Is every nonsingular linear transformation invertible? I know that every nonsingular square matrix is invertible.
So every nonsingular linear transformation should also invertible.
But $T\colon\mathbb R^2\to\mathbb R^3$ such that $T(x,y)=(x+y,x-2y,3x+y)$ is nonsingular but inverse does not exist.
So can I conclude that:
"If $T$ is invertible then it is nonsingular but if $T$ is nonsingular then it is not necessarily invertible."
Thanks in advance.
 A: Yes, your conclusion is correct. Every invertible linear map is nonsingular, that is, it kernel is trivial. This is because non-singularity is equivalent to injectivity for linear maps.
However to be invertible a linear map must also be surjective, so non-singularity alone is not enough to conclude that a linear map is invertible. Your example of the function $T$ make this clear.
A: A quick search reveals contradicting conventions.  Here are some well-established terms for properties of a linear transformation $T \colon V \to W$.

*

*$T$ is injective or one-to-one if for all $v \in V$, $T(v) = 0 \implies v=0$.

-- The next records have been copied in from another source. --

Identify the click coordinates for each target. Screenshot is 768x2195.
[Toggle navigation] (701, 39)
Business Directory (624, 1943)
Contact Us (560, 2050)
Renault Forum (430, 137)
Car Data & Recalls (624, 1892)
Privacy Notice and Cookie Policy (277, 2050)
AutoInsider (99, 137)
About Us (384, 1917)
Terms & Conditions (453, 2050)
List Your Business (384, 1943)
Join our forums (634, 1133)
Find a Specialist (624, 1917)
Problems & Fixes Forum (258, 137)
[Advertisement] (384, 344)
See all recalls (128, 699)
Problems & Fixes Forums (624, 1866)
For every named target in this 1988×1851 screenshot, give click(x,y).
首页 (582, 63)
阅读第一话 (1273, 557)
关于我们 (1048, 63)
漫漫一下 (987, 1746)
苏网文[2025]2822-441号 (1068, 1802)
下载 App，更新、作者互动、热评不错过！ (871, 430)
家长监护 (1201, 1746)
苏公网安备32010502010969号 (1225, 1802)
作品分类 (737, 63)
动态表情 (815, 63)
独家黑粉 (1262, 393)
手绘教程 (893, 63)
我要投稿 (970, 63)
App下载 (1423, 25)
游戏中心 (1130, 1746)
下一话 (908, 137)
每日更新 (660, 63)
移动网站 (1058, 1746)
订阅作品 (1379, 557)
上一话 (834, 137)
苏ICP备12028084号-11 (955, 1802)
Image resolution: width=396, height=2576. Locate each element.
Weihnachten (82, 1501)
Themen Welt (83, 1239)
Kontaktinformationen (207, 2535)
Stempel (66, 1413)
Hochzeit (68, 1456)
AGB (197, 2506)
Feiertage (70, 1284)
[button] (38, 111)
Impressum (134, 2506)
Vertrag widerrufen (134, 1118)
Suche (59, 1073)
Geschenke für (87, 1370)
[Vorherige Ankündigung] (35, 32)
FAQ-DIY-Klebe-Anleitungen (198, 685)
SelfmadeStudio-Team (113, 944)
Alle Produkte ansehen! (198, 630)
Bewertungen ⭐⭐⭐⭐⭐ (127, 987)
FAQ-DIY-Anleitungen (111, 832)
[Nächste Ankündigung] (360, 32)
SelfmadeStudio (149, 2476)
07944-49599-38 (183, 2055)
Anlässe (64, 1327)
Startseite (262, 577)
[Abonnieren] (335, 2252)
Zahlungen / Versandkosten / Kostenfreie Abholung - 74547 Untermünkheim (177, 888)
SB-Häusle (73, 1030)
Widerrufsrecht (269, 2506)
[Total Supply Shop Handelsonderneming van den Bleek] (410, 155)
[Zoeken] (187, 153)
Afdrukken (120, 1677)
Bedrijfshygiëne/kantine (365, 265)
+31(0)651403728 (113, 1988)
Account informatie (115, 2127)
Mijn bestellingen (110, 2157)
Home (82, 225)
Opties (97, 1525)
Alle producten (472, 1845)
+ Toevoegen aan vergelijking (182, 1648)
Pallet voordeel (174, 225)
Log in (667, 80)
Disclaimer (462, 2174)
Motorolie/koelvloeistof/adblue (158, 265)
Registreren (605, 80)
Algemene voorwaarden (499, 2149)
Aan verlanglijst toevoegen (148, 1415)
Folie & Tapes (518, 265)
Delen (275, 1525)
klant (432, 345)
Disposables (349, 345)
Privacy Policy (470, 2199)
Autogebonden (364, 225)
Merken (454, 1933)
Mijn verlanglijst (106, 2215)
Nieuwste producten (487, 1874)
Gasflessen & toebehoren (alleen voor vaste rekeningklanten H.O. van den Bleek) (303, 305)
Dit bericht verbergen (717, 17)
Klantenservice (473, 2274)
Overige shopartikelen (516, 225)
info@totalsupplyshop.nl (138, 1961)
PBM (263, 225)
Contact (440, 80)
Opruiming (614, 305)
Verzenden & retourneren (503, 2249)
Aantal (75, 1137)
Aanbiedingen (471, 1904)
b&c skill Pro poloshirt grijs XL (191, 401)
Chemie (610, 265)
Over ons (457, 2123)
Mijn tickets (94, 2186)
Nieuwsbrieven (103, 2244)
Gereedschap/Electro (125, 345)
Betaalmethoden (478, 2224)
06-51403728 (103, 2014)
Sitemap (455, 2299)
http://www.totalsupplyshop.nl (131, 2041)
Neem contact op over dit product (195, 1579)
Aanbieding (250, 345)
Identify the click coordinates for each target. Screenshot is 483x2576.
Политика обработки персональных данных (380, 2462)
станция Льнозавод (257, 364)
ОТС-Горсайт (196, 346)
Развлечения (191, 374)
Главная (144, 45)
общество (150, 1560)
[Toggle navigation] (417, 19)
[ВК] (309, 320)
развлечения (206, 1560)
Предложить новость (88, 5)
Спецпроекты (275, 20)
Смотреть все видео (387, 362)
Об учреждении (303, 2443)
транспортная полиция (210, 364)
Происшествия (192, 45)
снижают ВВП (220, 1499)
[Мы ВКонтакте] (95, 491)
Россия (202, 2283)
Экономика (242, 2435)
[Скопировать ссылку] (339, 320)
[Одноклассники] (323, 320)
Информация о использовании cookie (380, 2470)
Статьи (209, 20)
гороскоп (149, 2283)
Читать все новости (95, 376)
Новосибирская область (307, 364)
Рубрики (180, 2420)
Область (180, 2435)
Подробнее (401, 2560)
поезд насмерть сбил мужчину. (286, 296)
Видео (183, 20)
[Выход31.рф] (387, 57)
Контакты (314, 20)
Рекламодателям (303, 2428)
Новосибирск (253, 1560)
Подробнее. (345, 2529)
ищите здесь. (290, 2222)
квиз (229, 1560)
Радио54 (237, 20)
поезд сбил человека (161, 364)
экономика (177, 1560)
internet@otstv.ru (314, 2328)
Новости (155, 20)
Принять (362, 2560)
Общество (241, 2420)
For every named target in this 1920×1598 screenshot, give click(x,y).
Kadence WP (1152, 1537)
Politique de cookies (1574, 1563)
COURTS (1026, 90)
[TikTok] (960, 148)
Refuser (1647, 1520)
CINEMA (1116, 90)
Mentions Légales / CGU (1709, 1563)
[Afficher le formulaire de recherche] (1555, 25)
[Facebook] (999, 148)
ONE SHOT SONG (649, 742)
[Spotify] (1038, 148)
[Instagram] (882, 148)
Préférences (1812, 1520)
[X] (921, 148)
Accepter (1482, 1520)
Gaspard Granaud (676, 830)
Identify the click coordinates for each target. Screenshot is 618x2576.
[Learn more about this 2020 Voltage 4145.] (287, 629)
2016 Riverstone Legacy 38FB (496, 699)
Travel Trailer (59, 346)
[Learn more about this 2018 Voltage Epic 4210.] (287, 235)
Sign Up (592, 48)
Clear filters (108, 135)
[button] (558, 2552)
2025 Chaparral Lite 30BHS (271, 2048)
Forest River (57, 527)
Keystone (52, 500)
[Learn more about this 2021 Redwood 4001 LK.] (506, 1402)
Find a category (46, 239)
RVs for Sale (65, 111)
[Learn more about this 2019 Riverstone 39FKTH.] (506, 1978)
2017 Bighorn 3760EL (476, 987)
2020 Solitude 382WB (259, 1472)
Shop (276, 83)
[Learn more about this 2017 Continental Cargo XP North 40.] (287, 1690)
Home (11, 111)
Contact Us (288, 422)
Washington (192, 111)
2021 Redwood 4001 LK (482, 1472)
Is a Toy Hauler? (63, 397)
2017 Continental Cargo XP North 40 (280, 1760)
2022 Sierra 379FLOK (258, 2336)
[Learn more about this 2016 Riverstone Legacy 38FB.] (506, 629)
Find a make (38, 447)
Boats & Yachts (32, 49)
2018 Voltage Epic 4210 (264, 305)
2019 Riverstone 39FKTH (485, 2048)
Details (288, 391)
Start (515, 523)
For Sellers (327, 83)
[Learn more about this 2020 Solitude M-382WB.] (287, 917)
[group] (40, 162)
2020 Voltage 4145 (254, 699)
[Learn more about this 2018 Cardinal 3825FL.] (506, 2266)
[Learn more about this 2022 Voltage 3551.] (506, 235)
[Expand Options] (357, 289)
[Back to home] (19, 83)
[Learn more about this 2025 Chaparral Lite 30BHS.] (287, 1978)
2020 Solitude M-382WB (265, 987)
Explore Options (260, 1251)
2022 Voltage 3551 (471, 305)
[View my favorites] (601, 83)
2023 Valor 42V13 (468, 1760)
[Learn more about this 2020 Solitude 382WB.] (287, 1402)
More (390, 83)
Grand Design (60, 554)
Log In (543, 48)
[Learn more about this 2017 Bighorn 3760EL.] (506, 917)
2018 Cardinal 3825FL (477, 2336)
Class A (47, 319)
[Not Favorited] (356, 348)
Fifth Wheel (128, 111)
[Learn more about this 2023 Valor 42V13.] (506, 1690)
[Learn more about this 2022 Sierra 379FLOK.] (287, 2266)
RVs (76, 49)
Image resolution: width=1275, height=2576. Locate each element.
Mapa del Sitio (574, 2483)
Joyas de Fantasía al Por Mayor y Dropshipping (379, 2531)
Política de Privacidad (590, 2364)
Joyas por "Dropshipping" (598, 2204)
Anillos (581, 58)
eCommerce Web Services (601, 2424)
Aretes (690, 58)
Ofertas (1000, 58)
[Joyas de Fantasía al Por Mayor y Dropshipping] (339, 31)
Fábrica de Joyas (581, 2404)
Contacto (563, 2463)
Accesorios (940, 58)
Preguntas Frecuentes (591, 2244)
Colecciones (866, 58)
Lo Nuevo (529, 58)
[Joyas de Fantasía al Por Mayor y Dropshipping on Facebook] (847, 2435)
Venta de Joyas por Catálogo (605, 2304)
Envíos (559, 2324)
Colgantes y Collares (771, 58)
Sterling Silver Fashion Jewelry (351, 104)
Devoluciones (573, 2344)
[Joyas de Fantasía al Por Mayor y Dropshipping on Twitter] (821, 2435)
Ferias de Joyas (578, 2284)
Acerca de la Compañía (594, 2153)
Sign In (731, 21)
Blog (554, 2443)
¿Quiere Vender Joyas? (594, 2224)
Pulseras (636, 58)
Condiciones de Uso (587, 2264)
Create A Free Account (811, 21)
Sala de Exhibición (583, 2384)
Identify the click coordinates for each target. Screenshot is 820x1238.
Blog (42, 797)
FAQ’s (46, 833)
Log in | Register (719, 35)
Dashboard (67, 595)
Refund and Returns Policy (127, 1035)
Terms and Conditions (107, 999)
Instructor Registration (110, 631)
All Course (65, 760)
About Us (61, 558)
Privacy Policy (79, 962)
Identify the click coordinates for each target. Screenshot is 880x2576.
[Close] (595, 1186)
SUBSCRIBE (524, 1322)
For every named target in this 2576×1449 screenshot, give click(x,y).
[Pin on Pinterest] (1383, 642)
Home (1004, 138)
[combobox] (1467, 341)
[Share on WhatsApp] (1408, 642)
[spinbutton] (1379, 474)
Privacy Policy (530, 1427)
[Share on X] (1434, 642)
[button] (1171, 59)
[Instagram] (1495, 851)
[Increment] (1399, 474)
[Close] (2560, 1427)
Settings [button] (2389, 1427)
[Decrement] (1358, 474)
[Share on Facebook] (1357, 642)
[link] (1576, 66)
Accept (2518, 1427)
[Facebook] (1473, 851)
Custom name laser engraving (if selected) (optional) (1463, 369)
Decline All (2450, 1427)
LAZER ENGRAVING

*$T$ is surjective or onto $W$ if for all $w \in W$ there exists $v \in V$ such that $T(v) = w$.

*$T$ is bijective if $T$ is simultaneously one-to-one and onto $W$.

I found some sources that define nonsingular for linear transformations as equivalent to injective.  However, I am more familiar with the term applied to matrices, and equivalent to “square and invertible”.  So closer to bijective for linear transformations.
I agree with you that the linear transformation you describe is injective but not surjective.